Task directions >> Below are lines of data; count those containing the word "will" and write nothing but the number.

Records from a data collection
════════

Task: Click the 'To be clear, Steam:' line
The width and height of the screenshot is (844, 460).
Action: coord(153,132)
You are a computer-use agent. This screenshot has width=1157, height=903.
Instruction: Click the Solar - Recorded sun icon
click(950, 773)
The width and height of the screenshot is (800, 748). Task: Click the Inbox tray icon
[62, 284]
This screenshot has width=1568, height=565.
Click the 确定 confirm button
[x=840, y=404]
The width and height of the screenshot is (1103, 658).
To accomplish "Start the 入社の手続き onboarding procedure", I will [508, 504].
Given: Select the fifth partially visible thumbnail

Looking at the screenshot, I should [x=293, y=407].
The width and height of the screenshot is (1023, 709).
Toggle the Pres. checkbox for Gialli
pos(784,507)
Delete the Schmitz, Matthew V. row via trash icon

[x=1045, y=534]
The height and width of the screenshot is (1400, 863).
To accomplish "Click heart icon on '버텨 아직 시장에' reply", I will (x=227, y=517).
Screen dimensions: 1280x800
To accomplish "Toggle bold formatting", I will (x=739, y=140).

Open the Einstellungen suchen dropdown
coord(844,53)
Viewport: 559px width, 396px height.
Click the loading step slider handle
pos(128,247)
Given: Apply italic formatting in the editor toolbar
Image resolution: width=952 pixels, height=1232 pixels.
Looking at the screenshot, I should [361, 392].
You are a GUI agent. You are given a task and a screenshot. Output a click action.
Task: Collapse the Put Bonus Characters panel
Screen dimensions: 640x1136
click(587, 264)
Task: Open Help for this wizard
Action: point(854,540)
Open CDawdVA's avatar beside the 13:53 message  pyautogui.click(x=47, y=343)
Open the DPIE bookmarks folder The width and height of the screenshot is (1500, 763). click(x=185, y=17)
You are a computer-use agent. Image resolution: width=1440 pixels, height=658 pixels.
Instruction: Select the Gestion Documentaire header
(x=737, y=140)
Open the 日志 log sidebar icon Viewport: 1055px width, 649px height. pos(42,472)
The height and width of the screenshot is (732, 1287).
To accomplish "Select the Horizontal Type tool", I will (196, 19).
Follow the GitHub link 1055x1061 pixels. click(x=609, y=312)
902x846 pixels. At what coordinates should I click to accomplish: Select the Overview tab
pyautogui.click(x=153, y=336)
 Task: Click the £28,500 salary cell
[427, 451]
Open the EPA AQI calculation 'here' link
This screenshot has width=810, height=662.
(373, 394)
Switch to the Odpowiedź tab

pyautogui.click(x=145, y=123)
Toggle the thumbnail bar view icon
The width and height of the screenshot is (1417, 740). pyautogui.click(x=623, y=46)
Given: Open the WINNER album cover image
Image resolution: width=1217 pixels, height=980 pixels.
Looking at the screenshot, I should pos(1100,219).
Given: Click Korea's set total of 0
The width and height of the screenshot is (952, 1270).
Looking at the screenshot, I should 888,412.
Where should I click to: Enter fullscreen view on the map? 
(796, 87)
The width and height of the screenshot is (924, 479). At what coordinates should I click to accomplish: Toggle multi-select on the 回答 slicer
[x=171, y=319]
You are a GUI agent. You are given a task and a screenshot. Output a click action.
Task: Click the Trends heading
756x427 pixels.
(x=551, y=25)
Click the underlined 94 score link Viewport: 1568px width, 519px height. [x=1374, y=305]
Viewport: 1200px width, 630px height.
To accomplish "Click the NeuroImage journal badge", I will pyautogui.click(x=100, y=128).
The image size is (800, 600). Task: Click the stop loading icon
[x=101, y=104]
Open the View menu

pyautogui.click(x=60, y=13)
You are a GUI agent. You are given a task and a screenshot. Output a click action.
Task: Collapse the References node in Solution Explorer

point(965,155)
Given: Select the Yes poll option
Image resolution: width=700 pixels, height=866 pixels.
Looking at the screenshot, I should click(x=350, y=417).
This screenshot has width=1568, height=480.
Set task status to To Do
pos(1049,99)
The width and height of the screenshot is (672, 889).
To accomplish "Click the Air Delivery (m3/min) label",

════════

Result >> 5